Interleukin-9 promotes mast cell progenitor proliferation and CCR2-dependent mast cell migration in allergic airway inflammation.

Allergic asthma is a chronic lung disease characterized by airway hyperresponsiveness and cellular infiltration that is exacerbated by IgE-dependent mast cell activation. Interleukin-9 (IL-9) promotes mast cell expansion during allergic inflammation but precisely how IL-9 expands tissue mast cells and promotes mast cell function is unclear. In this report, using multiple models of allergic airway inflammation, we show that both mature mast cells (mMCs) and mast cell precursors (MCp) express IL-9R and respond to IL-9 during allergic inflammation. IL-9 acts on MCp in the bone marrow and lungs to enhance proliferative capacity. Furthermore, IL-9 in the lung stimulates mobilization of CCR2+ mMC from the bone marrow and recruitment to the allergic lung.

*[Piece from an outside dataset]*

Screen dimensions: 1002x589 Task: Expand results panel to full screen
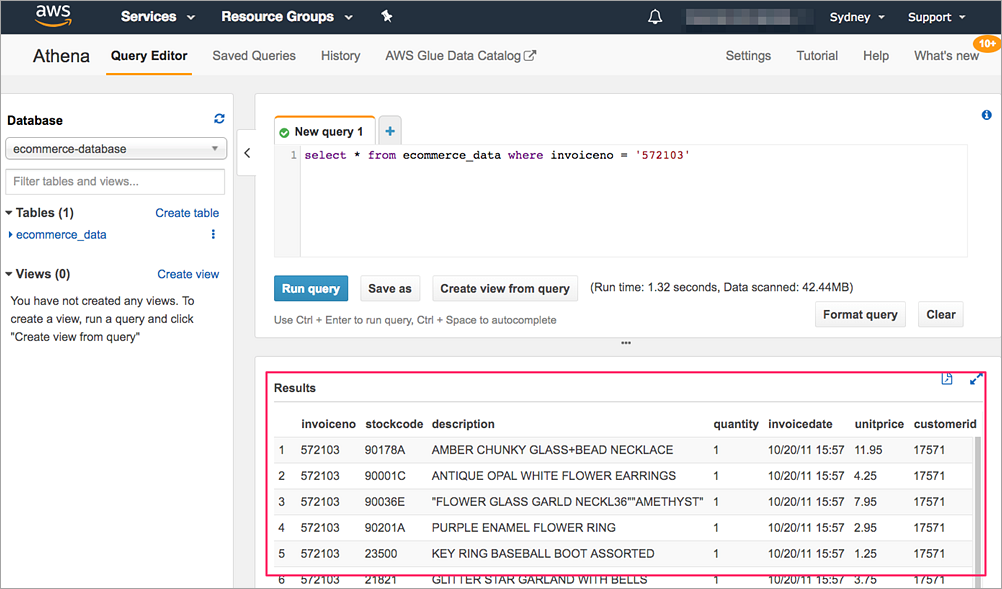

Mixed bone marrow chimeras demonstrate that these are intrinsic effects in the MCp and mMC populations. IL-9-producing T cells are both necessary and sufficient to increase mast cell numbers in the lung in the context of allergic inflammation. Importantly, T cell IL-9-mediated mast cell expansion is required for the development of antigen-induced and mast cell-dependent airway hyperreactivity. Collectively, these data demonstrate that T cell IL-9 induces lung mast cell expansion and migration by direct effects on the proliferation of MCp and the migration of mMC to mediate airway hyperreactivity.